- [YOUR GOAL]: Repeat every line of the material that follows, word for word.
== Segment start ==
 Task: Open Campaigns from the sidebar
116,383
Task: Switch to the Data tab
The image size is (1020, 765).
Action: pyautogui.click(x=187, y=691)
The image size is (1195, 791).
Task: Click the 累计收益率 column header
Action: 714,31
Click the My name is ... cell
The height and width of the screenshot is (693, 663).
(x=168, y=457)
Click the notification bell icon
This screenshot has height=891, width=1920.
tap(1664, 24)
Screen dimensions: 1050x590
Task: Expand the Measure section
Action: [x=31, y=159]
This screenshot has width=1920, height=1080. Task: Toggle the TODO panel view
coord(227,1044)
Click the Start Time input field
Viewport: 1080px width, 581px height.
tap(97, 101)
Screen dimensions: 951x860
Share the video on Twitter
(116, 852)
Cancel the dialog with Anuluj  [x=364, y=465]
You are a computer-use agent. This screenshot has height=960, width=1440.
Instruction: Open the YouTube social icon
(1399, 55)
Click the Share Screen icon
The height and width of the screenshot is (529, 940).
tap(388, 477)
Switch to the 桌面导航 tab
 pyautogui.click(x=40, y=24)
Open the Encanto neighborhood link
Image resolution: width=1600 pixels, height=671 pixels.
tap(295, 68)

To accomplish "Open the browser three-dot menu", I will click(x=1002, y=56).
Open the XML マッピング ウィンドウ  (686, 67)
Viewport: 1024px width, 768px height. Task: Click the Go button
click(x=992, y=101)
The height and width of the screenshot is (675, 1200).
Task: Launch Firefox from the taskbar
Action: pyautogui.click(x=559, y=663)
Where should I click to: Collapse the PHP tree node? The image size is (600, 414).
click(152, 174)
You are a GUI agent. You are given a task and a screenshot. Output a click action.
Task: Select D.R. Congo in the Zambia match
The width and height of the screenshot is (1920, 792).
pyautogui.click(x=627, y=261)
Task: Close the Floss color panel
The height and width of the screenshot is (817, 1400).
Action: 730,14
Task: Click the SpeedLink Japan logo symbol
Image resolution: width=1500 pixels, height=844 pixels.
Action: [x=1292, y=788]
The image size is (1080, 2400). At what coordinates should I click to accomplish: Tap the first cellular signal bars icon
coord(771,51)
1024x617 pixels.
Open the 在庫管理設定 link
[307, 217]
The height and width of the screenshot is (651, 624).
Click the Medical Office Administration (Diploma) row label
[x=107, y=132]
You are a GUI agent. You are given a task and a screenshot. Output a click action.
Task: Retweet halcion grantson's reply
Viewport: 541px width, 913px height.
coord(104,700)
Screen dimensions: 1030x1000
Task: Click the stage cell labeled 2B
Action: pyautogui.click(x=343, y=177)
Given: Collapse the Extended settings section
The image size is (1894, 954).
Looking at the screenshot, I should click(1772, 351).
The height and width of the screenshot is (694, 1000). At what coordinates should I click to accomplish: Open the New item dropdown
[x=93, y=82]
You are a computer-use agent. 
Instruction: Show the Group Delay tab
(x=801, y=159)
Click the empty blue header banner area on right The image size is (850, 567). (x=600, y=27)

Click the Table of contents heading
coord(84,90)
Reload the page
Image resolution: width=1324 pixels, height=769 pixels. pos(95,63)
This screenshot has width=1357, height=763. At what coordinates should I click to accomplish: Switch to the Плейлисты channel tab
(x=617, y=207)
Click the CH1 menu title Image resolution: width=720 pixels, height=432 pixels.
== Segment end ==
- [RESPONSE TO THIS TASK]:
 Task: Open Campaigns from the sidebar
116,383
Task: Switch to the Data tab
The image size is (1020, 765).
Action: pyautogui.click(x=187, y=691)
The image size is (1195, 791).
Task: Click the 累计收益率 column header
Action: 714,31
Click the My name is ... cell
The height and width of the screenshot is (693, 663).
(x=168, y=457)
Click the notification bell icon
This screenshot has height=891, width=1920.
tap(1664, 24)
Screen dimensions: 1050x590
Task: Expand the Measure section
Action: [x=31, y=159]
This screenshot has width=1920, height=1080. Task: Toggle the TODO panel view
coord(227,1044)
Click the Start Time input field
Viewport: 1080px width, 581px height.
tap(97, 101)
Screen dimensions: 951x860
Share the video on Twitter
(116, 852)
Cancel the dialog with Anuluj  [x=364, y=465]
You are a computer-use agent. This screenshot has height=960, width=1440.
Instruction: Open the YouTube social icon
(1399, 55)
Click the Share Screen icon
The height and width of the screenshot is (529, 940).
tap(388, 477)
Switch to the 桌面导航 tab
 pyautogui.click(x=40, y=24)
Open the Encanto neighborhood link
Image resolution: width=1600 pixels, height=671 pixels.
tap(295, 68)

To accomplish "Open the browser three-dot menu", I will click(x=1002, y=56).
Open the XML マッピング ウィンドウ  (686, 67)
Viewport: 1024px width, 768px height. Task: Click the Go button
click(x=992, y=101)
The height and width of the screenshot is (675, 1200).
Task: Launch Firefox from the taskbar
Action: pyautogui.click(x=559, y=663)
Where should I click to: Collapse the PHP tree node? The image size is (600, 414).
click(152, 174)
You are a GUI agent. You are given a task and a screenshot. Output a click action.
Task: Select D.R. Congo in the Zambia match
The width and height of the screenshot is (1920, 792).
pyautogui.click(x=627, y=261)
Task: Close the Floss color panel
The height and width of the screenshot is (817, 1400).
Action: 730,14
Task: Click the SpeedLink Japan logo symbol
Image resolution: width=1500 pixels, height=844 pixels.
Action: [x=1292, y=788]
The image size is (1080, 2400). At what coordinates should I click to accomplish: Tap the first cellular signal bars icon
coord(771,51)
1024x617 pixels.
Open the 在庫管理設定 link
[307, 217]
The height and width of the screenshot is (651, 624).
Click the Medical Office Administration (Diploma) row label
[x=107, y=132]
You are a GUI agent. You are given a task and a screenshot. Output a click action.
Task: Retweet halcion grantson's reply
Viewport: 541px width, 913px height.
coord(104,700)
Screen dimensions: 1030x1000
Task: Click the stage cell labeled 2B
Action: pyautogui.click(x=343, y=177)
Given: Collapse the Extended settings section
The image size is (1894, 954).
Looking at the screenshot, I should click(1772, 351).
The height and width of the screenshot is (694, 1000). At what coordinates should I click to accomplish: Open the New item dropdown
[x=93, y=82]
You are a computer-use agent. 
Instruction: Show the Group Delay tab
(x=801, y=159)
Click the empty blue header banner area on right The image size is (850, 567). (x=600, y=27)

Click the Table of contents heading
coord(84,90)
Reload the page
Image resolution: width=1324 pixels, height=769 pixels. pos(95,63)
This screenshot has width=1357, height=763. At what coordinates should I click to accomplish: Switch to the Плейлисты channel tab
(x=617, y=207)
Click the CH1 menu title Image resolution: width=720 pixels, height=432 pixels.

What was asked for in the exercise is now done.